● **WORK REQUIRED**:
Could you give the stretch of data from the line containing "Task: Click the PAS logo in the 108-vote row" through the line containing "click(624, 562)" again, switching "scrollbar" to "scroll bar" and leaving everything else unchanged?
____ PROVIDED RECORDS
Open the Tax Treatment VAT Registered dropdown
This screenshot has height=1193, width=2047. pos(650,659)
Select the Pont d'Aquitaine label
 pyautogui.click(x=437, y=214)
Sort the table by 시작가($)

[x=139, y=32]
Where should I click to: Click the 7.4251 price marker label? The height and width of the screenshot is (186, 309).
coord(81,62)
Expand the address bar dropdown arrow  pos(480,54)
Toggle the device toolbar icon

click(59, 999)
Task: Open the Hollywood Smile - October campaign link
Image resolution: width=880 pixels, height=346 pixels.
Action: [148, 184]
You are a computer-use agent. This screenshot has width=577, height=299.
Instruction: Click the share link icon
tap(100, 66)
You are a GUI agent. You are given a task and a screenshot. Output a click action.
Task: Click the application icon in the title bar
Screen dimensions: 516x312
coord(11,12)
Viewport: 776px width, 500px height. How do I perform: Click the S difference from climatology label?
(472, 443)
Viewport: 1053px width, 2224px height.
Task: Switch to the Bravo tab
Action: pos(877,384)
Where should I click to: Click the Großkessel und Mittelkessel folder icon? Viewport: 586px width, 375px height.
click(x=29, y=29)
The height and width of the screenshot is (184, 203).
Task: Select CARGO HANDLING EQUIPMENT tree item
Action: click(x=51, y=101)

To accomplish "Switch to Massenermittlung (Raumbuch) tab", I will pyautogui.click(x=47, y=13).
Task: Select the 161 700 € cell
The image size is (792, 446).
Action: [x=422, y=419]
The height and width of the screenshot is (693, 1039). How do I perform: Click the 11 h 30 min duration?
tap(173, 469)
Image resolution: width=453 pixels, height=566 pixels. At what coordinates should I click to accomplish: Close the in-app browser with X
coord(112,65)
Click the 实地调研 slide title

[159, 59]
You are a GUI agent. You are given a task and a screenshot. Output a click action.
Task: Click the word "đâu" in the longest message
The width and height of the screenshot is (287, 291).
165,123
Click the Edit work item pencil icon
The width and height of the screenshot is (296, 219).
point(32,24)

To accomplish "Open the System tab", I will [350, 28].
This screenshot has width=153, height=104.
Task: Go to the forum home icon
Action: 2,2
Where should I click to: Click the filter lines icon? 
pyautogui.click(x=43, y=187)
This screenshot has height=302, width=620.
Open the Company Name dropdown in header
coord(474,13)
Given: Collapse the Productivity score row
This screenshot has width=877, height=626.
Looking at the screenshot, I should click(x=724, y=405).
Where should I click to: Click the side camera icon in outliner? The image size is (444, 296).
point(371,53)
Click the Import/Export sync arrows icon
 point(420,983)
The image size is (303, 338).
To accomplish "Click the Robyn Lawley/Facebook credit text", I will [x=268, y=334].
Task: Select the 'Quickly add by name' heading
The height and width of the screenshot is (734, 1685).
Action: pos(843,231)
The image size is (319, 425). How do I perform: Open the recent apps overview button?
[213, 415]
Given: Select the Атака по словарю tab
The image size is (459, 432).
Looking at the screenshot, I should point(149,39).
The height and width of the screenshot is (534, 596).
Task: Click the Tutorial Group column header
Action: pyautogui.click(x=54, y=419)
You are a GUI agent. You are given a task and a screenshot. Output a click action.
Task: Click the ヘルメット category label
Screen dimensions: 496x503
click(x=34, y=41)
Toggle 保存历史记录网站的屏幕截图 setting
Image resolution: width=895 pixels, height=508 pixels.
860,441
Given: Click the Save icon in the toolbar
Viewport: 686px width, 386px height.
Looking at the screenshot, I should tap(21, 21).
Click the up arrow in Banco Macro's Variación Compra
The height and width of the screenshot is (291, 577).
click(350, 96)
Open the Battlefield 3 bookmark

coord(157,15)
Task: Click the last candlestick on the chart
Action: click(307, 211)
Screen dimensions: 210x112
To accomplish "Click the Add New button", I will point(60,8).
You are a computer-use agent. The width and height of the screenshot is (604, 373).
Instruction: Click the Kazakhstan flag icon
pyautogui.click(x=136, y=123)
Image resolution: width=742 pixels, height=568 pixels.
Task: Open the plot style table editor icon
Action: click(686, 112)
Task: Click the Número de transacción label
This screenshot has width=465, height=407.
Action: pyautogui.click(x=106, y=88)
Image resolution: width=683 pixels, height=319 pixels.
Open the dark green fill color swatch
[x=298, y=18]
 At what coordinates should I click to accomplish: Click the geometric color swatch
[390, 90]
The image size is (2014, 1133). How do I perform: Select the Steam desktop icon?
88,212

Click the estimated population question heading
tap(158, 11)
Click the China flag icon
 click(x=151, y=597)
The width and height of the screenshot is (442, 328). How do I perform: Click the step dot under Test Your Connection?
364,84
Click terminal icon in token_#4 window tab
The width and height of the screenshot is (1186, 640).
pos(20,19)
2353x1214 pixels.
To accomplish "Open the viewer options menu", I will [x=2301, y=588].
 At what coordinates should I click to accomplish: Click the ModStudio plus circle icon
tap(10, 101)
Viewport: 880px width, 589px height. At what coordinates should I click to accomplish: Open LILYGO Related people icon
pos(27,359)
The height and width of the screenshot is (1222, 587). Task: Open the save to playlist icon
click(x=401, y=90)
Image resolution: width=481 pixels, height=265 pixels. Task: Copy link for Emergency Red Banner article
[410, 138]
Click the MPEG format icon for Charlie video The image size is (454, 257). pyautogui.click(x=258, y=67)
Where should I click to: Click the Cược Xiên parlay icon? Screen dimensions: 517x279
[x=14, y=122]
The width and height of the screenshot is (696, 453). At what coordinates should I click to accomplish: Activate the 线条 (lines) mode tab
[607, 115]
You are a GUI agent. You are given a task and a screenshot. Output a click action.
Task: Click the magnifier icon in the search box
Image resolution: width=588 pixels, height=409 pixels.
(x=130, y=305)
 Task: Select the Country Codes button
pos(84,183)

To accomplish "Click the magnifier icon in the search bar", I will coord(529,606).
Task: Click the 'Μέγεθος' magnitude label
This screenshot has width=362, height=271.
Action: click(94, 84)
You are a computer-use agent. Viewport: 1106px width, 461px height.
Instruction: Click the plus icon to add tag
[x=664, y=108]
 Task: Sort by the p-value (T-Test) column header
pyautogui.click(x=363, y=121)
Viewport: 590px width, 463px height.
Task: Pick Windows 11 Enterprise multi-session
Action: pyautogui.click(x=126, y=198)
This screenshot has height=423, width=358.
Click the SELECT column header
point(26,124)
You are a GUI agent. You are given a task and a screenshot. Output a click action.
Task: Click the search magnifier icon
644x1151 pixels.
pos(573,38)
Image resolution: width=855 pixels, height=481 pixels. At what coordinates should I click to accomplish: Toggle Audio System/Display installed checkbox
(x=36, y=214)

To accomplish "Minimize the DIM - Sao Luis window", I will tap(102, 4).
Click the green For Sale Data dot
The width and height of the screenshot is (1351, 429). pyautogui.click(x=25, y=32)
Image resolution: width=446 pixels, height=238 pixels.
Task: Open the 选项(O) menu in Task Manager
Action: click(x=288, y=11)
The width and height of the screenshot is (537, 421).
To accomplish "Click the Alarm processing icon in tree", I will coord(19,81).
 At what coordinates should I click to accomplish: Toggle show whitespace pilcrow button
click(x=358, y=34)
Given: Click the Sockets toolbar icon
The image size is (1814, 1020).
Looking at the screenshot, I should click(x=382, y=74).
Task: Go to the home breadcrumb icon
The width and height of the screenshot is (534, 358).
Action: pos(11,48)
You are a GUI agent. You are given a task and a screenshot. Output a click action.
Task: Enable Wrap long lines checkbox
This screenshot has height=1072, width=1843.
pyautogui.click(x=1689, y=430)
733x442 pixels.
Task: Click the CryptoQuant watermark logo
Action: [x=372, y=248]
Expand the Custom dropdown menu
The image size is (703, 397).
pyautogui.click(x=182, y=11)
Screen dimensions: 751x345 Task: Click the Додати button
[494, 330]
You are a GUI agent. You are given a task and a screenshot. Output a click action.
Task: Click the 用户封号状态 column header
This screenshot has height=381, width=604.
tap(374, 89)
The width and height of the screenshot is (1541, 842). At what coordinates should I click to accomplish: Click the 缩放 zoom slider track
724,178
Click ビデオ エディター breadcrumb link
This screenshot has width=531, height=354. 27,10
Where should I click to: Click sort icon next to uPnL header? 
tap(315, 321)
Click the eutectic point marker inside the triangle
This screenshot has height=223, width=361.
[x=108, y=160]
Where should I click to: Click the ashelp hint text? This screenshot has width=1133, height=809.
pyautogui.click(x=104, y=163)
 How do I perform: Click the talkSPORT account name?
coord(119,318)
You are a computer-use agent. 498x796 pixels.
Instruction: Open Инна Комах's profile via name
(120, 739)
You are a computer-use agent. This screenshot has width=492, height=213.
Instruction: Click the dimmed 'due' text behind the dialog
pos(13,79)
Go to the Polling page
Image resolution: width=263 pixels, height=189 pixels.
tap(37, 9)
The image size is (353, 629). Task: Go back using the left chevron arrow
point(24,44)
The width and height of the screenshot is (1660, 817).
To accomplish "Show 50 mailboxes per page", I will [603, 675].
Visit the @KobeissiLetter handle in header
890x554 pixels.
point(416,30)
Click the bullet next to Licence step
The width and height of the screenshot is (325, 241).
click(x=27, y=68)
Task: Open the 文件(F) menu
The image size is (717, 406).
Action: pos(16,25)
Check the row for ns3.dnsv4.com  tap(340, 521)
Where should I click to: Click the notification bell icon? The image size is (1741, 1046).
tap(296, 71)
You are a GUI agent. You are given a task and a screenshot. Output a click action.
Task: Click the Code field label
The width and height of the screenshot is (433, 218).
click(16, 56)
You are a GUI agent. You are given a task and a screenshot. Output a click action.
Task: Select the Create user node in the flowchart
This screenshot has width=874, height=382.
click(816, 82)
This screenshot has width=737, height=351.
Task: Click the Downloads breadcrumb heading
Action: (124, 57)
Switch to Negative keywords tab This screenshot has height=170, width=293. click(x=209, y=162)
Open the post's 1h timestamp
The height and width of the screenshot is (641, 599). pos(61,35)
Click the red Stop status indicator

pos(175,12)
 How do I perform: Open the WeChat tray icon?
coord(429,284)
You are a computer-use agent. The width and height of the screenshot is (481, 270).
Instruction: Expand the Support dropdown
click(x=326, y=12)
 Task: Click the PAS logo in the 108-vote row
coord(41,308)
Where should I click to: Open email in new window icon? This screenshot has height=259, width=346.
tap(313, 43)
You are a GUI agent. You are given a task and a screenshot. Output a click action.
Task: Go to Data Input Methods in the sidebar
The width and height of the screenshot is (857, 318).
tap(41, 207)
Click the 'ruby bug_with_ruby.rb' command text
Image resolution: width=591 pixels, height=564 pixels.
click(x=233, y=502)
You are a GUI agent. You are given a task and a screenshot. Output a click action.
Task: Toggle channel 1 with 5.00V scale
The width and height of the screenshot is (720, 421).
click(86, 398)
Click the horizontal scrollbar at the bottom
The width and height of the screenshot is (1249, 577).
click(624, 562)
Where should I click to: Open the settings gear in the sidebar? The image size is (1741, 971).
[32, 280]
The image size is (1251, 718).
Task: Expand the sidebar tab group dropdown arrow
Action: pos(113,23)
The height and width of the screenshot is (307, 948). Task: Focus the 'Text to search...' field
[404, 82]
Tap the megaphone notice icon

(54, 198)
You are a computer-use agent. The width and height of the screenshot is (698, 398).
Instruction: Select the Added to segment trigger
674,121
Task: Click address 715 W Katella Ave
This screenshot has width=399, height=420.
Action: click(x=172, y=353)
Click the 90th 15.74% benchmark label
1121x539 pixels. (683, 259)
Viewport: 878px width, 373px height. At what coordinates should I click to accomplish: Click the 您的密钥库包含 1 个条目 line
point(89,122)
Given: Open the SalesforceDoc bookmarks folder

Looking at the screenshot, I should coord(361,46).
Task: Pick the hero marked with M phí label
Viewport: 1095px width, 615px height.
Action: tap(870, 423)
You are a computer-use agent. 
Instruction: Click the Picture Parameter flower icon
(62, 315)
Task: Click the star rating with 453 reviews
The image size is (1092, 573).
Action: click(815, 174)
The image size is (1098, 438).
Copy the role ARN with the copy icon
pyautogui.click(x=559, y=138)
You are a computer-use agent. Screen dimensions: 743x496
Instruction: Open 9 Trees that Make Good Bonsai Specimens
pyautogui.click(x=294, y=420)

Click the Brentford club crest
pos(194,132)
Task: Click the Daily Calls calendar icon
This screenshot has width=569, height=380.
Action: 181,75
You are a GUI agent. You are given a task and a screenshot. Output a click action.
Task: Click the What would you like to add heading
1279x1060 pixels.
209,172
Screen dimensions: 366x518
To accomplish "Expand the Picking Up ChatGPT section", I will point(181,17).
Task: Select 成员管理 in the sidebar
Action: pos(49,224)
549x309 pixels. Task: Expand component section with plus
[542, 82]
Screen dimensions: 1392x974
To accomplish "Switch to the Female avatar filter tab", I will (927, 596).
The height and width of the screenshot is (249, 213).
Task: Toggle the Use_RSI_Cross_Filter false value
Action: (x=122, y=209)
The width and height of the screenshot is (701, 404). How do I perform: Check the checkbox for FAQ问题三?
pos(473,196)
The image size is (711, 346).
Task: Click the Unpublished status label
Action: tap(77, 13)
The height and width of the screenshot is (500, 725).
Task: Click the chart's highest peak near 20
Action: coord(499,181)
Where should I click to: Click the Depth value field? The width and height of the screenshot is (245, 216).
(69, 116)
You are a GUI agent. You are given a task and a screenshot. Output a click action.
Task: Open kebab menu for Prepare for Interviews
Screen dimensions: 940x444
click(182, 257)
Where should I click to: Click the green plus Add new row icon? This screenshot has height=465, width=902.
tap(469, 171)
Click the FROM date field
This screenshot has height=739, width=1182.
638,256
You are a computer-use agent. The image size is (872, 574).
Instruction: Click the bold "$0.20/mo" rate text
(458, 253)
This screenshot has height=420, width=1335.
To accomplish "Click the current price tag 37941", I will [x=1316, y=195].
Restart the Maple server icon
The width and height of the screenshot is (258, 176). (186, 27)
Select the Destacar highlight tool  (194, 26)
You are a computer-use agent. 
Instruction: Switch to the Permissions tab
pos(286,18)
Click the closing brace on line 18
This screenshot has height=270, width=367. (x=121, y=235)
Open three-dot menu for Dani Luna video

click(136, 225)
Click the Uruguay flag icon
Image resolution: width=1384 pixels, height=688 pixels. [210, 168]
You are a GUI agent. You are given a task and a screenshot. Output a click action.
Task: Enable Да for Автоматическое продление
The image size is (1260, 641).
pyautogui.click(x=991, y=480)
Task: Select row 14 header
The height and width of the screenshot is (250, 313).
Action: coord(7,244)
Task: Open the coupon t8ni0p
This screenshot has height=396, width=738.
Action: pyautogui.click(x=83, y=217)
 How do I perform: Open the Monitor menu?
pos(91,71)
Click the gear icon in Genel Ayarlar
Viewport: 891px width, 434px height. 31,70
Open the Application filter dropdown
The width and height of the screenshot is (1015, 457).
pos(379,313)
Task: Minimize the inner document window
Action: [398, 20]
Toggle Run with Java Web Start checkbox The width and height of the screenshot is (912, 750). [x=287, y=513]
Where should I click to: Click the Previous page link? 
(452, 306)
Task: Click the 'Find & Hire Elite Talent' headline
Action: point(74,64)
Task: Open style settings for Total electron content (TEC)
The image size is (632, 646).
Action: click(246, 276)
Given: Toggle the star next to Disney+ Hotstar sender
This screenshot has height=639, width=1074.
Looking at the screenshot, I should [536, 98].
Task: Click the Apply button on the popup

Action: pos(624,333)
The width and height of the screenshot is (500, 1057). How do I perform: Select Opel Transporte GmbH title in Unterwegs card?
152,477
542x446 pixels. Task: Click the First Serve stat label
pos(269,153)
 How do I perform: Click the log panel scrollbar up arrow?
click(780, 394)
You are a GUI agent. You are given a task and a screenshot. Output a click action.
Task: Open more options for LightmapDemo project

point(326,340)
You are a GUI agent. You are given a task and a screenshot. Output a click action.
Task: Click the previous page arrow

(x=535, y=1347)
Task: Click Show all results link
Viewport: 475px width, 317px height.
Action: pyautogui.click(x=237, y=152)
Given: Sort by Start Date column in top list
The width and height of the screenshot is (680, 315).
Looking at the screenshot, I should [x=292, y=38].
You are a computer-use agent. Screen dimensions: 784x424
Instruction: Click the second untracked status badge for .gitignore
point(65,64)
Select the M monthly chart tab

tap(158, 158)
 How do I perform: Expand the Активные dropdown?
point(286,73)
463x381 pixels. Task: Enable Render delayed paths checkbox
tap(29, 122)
________
● **SOLUTION TO THE EXERCISE**:
 Task: Click the PAS logo in the 108-vote row
coord(41,308)
Where should I click to: Open email in new window icon? This screenshot has height=259, width=346.
tap(313, 43)
You are a GUI agent. You are given a task and a screenshot. Output a click action.
Task: Go to Data Input Methods in the sidebar
The width and height of the screenshot is (857, 318).
tap(41, 207)
Click the 'ruby bug_with_ruby.rb' command text
Image resolution: width=591 pixels, height=564 pixels.
click(x=233, y=502)
You are a GUI agent. You are given a task and a screenshot. Output a click action.
Task: Toggle channel 1 with 5.00V scale
The width and height of the screenshot is (720, 421).
click(86, 398)
Click the horizontal scroll bar at the bottom
The width and height of the screenshot is (1249, 577).
click(624, 562)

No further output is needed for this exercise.